### GOALS
(1) Reproduce verbatim the part of the fencing thread starting with "I mean I can" and going on through "be easier ;-)".
(2) Answer these questions from the fencing thread:
(a) What date and time appear at the top?
(b) How many writers does implicit fencing allow, according to Daniel Vetter?
(c) Which source file is named as declaring a fence exclusive after the fact?

### SELECTION
********
[PATCH] drm/i915: Before pageflip, also wait for shared dmabuf fences.

Thu Sep 22 13:22:42 UTC 2016

Am 22.09.2016 um 15:05 schrieb Daniel Vetter:
> On Thu, Sep 22, 2016 at 2:44 PM, Christian König
> <deathsimple at vodafone.de> wrote:
>>> - explicit fencing: Userspace passes around distinct fence objects for
>>> any work going on on the gpu. The kernel doesn't insert any stall of
>>> it's own (except for moving buffer objects around ofc). This is what
>>> Android. This also seems to be what amdgpu is doing within one
>>> process/owner.
>>
>> No, that is clearly not my understanding of explicit fencing.
>>
>> Userspace doesn't necessarily need to pass around distinct fence objects
>> with all of it's protocols and the kernel is still responsible for inserting
>> stalls whenever an userspace protocol or application requires this
>> semantics.
>>
>> Otherwise you will never be able to use explicit fencing on the Linux
>> desktop with protocols like DRI2/DRI3.
> This is about mixing them. Explicit fencing still means userspace has
> an explicit piece, separate from buffers, (either sync_file fd, or a
> driver-specific cookie, or similar).
>
>> I would expect that every driver in the system waits for all fences of a
>> reservation object as long as it isn't told otherwise by providing a
>> distinct fence object with the IOCTL in question.
> Yup agreed. This way if your explicitly-fencing driver reads a shared
> buffer passed over a protocol that does implicit fencing (like
> DRI2/3), then it will work.
>
> The other interop direction is explicitly-fencing driver passes a
> buffer to a consumer which expects implicit fencing. In that case you
> must attach the right fence to the exclusive slot, but _only_ in that
> case.

Ok well sounds like you are close to understand why I can't do exactly 
this: There simply is no right fence I could attach.

When amdgpu makes the command submissions it doesn't necessarily know 
that the buffer will be exported and shared with another device later on.

So when the buffer is exported and given to the other device you might 
have a whole bunch of fences which run concurrently and not in any 
serial order.

> Otherwise you end up stalling your explicitly-fencing userspace,
> since implicit fencing doesn't allow more than 1 writer. For amdgpu
> one possible way to implement this might be to count how many users a
> dma-buf has, and if it's more than just the current context set the
> exclusive fence. Or do an uabi revision and let userspace decide (or
> at least overwrite it).

I mean I can pick one fence and wait for the rest to finish manually, 
but that would certainly defeat the whole effort, doesn't it?

I completely agree that you have only 1 writer with implicit fencing, 
but when you switch from explicit fencing back to implicit fencing you 
can have multiple ones.

> But the current approach in amdgpu_sync.c of declaring a fence as
> exclusive after the fact (if owners don't match) just isn't how
> reservation_object works. You can of course change that, but that
> means you must change all drivers implementing support for implicit
> fencing of dma-buf. Fixing amdgpu will be easier ;-)

Well as far as I can see there is no way I can fix amdgpu in this case.

The handling clearly needs to be changed on the receiving side of the 
reservation objects if I don't completely want to disable concurrent 
access to BOs in amdgpu.

Regards,
Christian.

> -Daniel
********
### DATASET EXTRACT
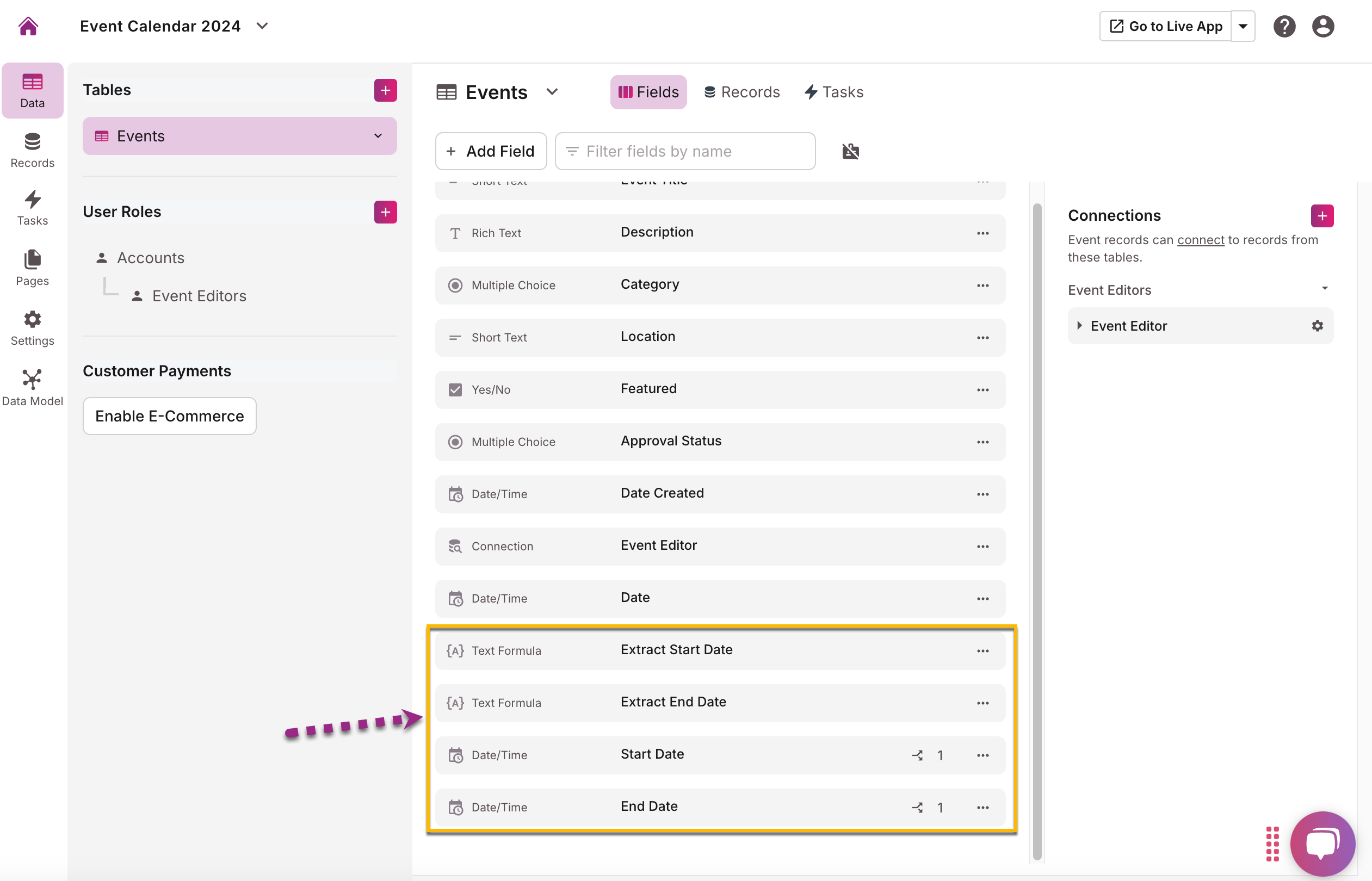Click the help question mark icon
This screenshot has height=881, width=1372.
point(1284,26)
********
### ANSWERS IN ORDER
(1)
I mean I can pick one fence and wait for the rest to finish manually, 
but that would certainly defeat the whole effort, doesn't it?

I completely agree that you have only 1 writer with implicit fencing, 
but when you switch from explicit fencing back to implicit fencing you 
can have multiple ones.

> But the current approach in amdgpu_sync.c of declaring a fence as
> exclusive after the fact (if owners don't match) just isn't how
> reservation_object works. You can of course change that, but that
> means you must change all drivers implementing support for implicit
> fencing of dma-buf. Fixing amdgpu will be easier ;-)

(2)
(a) Thu Sep 22 13:22:42 UTC 2016
(b) One
(c) amdgpu_sync.c